There’s no single ingredient that is the culprit behind oxidation; rather, it has to do with how the oils and pigments react with your skin’s natural oils, acidity level and the humidity in the air.
Here a few ideas for how to stop a foundation from oxidizing:
Use a Primer
A primer will create a barrier between your skin and the foundation, which should help prevent it from reacting with your natural oils.
If you have combination skin, consider using an oil-controlling primer on your T-zone and a hydrating primer on the rest of your face.
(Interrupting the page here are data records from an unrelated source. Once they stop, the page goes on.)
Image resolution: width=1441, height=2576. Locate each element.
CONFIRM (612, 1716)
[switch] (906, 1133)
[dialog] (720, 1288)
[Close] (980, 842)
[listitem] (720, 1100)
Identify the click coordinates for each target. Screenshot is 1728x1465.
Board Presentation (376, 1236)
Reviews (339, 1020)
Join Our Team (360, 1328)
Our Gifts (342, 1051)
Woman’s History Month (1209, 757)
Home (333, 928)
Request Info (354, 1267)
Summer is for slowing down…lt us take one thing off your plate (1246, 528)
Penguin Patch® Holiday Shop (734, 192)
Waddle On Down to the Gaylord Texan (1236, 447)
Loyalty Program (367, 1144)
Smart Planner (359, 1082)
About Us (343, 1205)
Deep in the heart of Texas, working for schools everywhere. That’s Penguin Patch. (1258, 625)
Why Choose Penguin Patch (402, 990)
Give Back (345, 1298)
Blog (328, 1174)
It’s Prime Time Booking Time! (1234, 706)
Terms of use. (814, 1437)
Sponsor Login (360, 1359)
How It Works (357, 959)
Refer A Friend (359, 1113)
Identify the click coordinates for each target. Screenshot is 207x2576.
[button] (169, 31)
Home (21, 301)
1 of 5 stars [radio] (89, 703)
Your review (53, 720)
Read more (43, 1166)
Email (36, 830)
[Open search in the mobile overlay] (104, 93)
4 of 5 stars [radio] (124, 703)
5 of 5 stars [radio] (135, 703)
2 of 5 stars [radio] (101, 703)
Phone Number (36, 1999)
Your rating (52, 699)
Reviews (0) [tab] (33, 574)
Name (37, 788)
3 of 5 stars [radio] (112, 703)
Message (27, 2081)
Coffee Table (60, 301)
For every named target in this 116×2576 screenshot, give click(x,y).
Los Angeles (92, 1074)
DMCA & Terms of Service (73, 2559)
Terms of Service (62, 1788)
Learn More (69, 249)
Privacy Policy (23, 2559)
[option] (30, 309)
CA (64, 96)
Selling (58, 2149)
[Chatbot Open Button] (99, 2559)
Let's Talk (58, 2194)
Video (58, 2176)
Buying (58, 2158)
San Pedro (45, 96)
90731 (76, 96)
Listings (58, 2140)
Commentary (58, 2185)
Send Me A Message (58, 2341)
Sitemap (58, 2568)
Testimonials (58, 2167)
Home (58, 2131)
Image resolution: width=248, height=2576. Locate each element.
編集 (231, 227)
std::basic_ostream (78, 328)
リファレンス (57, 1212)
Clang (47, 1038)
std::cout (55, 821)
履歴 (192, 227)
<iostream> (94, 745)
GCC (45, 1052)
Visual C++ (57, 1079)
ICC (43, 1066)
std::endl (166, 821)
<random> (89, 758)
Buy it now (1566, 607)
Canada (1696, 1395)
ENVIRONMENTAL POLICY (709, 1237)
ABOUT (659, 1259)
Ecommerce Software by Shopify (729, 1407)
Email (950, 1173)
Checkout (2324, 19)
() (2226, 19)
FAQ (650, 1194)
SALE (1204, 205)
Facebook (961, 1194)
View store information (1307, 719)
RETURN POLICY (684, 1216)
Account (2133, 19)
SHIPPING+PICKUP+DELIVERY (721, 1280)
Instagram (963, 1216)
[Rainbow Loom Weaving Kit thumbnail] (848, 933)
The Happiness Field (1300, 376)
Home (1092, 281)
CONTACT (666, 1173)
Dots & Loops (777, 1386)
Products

Make up for ever has an amazing new line of primers. Their Mattifying primer would be great for your T-Zone, with the Nourishing primer on dry cheeks.
Blot Your Skin
After you apply your primer, take a half-ply of clean tissue and use it to blot your face. Do this again after applying your foundation—it will remove any excess oils and moisture to help the colour to stay true.
Set Your Makeup By Setting Powder
After you’ve applied your foundation, set it with a translucent setting powder. This will help lock the makeup in place and absorb any remaining oils that might trigger oxidation. You can also re-apply your setting powder throughout the day.
I think pure silica powder is the best way to go, as talc formulas can dry out the skin and look cakey, especially if you’re touching up with additional layers.
Set Your Makeup By Setting Spray
Another option is setting spray, which you mist all over your face as the last step in your makeup. Mac setting Spray works by lowering the temperature of your makeup to keep it looking freshly-applied.
Try Tinted Moisturizer
If you’re finding that most foundations oxidize on you, consider using tinted moisturizer, BB cream or CC cream instead. Since they’re not as pigmented, there’s less chance that the colour will change on you—plus, they’ll hydrate your dry skin at the same time.
If you’re worried that tinted moisturizer won’t provide enough coverage, so don’t worry it gives light to medium coverage as foundation.
Buy a Lighter Foundation Shade
If you’ve found a foundation formula you really love, it might be worth getting it one to two shades lighter so that when it oxidizes, you have a perfect match to your skin tone. This requires some trial and error, of course, and you’ll have to adjust your schedule to wait for the oxidation process to happen. However, it’s an option to consider if you can’t find anything that doesn’t change colour on you.
I hope that above few techniques can help you to prevent oxidation of foundation.